Unabhängig von den Witterungsverhältnissen des jeweiligen Tages agiert der Batteriespeicher so, dass er bei geringer Nachfrage – und damit günstigen Preisen – lädt und bei starker Nachfrage und damit teuren Strompreisen entlädt. Die beiden beschriebenen Effekte haben einen gegenläufigen Einfluss auf die Kosten, die von Bürgerinnen und Bürgern für Strom aufgebracht werden müssen.

Die Höhe der Zahlungen, die von Endkonsumentinnen und -Konsumenten für elektrische Energie aufgewendet werden müssen, ist von den Grenzkosten der eingesetzten Kraftwerke abhängig. Diese Erzeugungskapazitäten aller Kraftwerke werden in aufsteigender Reihenfolge in der Merit-Order-List sortiert. Die Preisbildung erfolgt gemäß des pay-as-cleared-Prinzips: Alle eingesetzten Kraftwerke erhalten Zahlungen in Höhe der Grenzkosten des teuersten aktivierten Kraftwerkblocks. Die Preisbildung des gesamten Strombedarfs wird also durch die Lade- und Entladeaktivität des Speichers beeinflusst. Dank der näherungsweisen konvexen Eigenschaft (vgl. Abbildung 3) der Merit-Order-Liste, überwiegt die Preisreduktion bei Entladung, die Preiserhöhung bei Aufladung des Speichers.  

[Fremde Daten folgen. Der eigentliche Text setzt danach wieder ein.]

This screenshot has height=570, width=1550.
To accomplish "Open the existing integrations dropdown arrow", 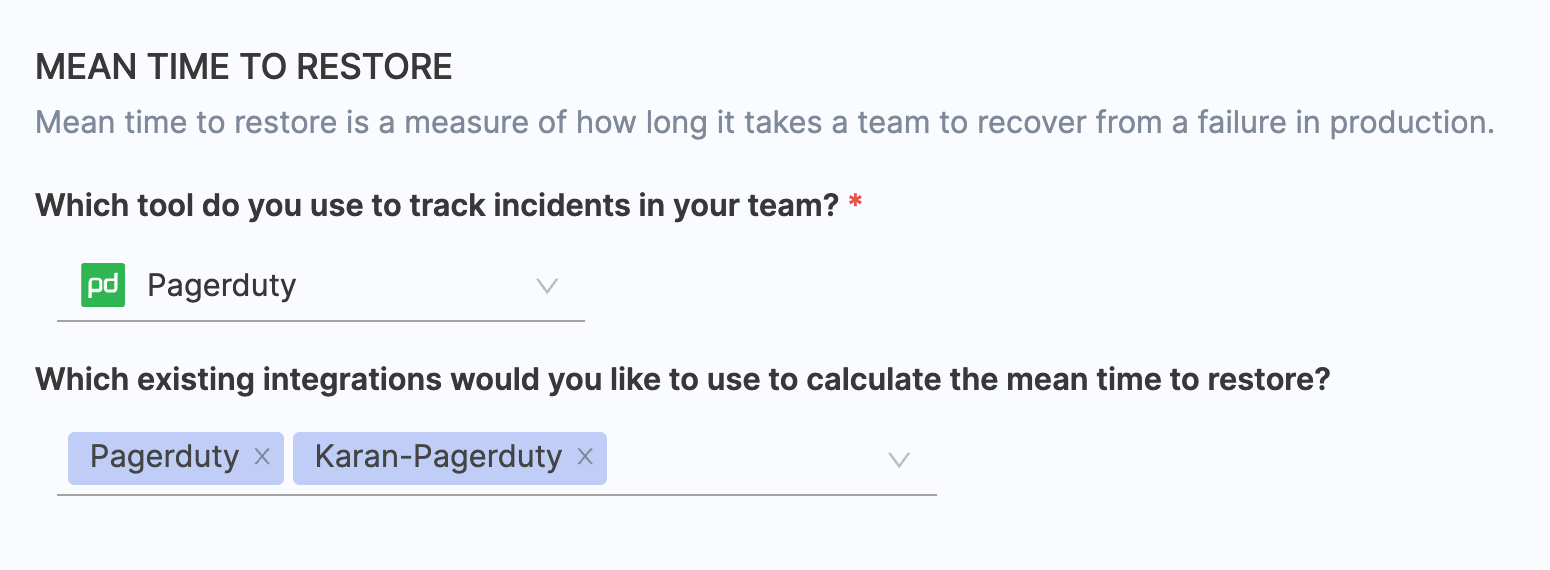I will [x=899, y=459].
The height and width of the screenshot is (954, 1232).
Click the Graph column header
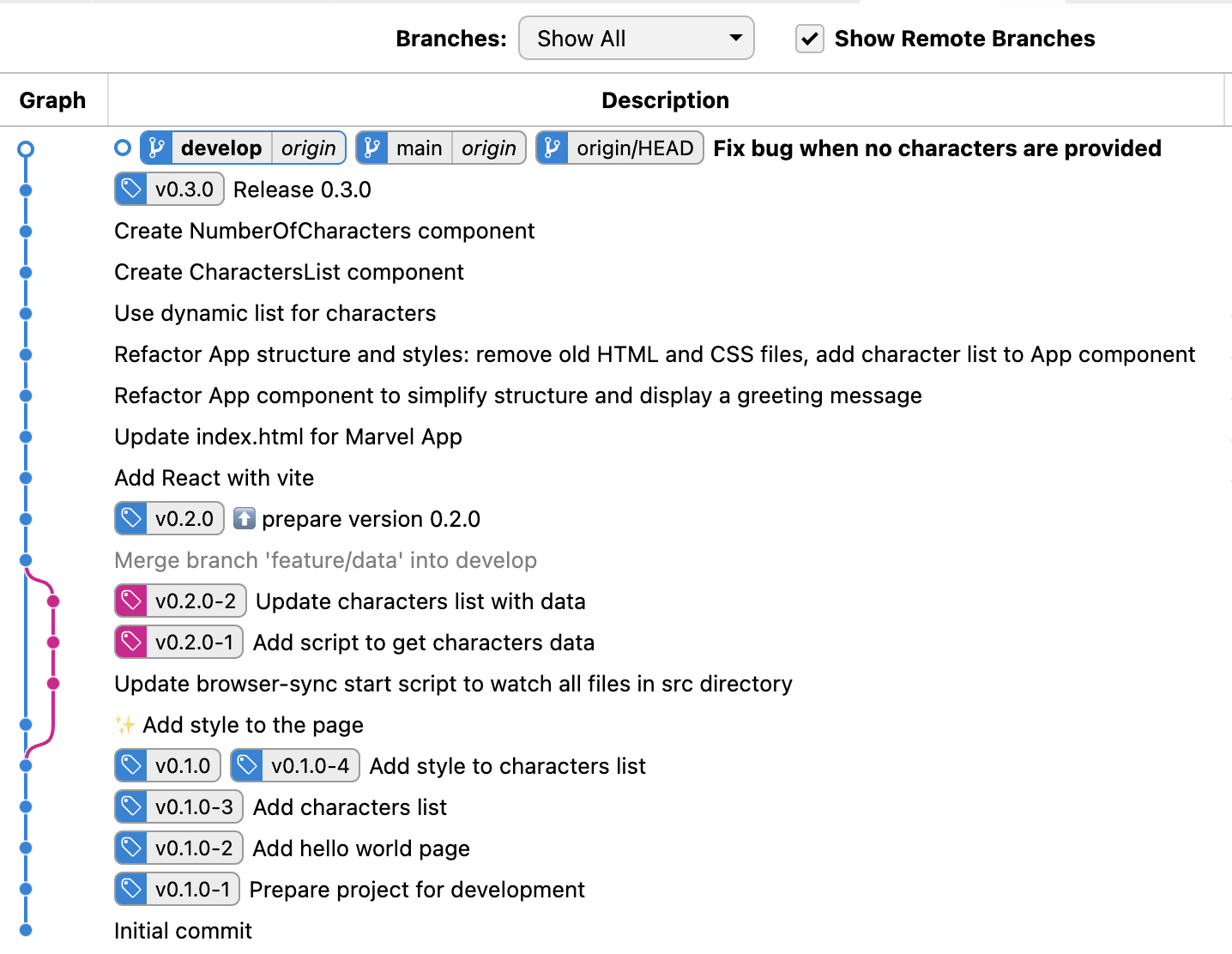[x=52, y=100]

Die aus den Preisunterschieden resultierende Konsumentenrente (Verringerung der Beschaffungskosten für elektrische Energie durch geringere Nachfrage) zum Entladezeitpunkt ist größer als die Produzentenrente (Erhöhung der Beschaffungskosten durch gesteigerte Nachfrage) zum Ladezeitpunkt. So fallen also insgesamt für alle Konsumenten und Konsumentinnen geringere Kosten durch den Verbrauch elektrischer Energie an.  

Durch eine Modellierung kann diese Überlegung auf die Aktivität der Kyon Energy Pipeline auf dem Intra-Day-Markt übertragen werden. Hierzu wurde zunächst das beschriebene lineare Optimierungsmodell als ‚Fahrplan‘ für den Speicher angesetzt. In einem zweiten Schritt wird bestimmt, ob und in welcher Höhe die zusätzlich entstehende Ein- und Ausspeisekapazität Einfluss auf die Stromproduktion aus fossilen Energieträgern hat. Durch den Abgleich der benötigten Erzeugungskapazitäten und einer Merit-Order-Liste, die durch das Forschungsprojekt „EWI Merit Order Tool 2022“ des Energiewissenschaftlichen Instituts and der Universität zu Köln veröffentlich wurde, lassen sich die Grenzkosten der entsprechend benötigten fossilen Erzeugungskapazitäten ermitteln. Wird dies für die benötigten Erzeugungskapazitäten vor und nach dem Einsatz von Batteriespeichern getan, lässt sich die Differenz der Grenzkosten für Stromproduktion bestimmen. Es wird vereinfachend angenommen, dass sich die Differenz der Grenzkosten aus der Merit-Order-Liste auf die Preisbildung des Day-Ahead-Marktes übertragen lässt. Entsprechend kann die Ersparnis oder die Mehrkosten, die durch jede einzelne der Ladebewegungen des Speichers entsteht bemessen werden.  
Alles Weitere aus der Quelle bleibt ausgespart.